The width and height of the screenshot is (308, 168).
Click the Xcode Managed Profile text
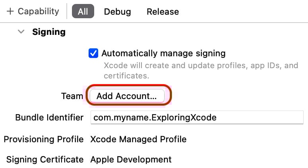click(x=138, y=139)
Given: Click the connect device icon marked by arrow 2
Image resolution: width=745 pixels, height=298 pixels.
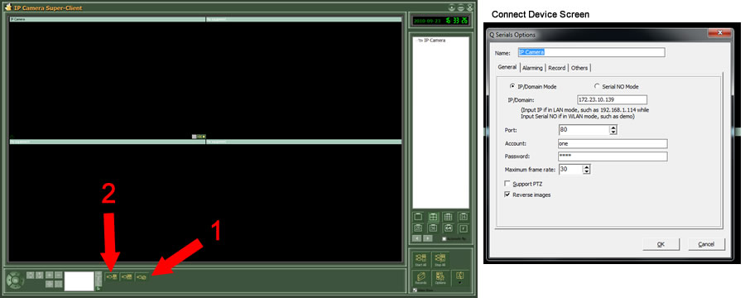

==============================

Stated goal: Format the records above as a JSON list of strings with one string per line and no blank lines, leaving the pictures out.

Result:
[
  "The width and height of the screenshot is (308, 168).",
  "Click the Xcode Managed Profile text",
  "click(x=138, y=139)",
  "Given: Click the connect device icon marked by arrow 2",
  "Image resolution: width=745 pixels, height=298 pixels."
]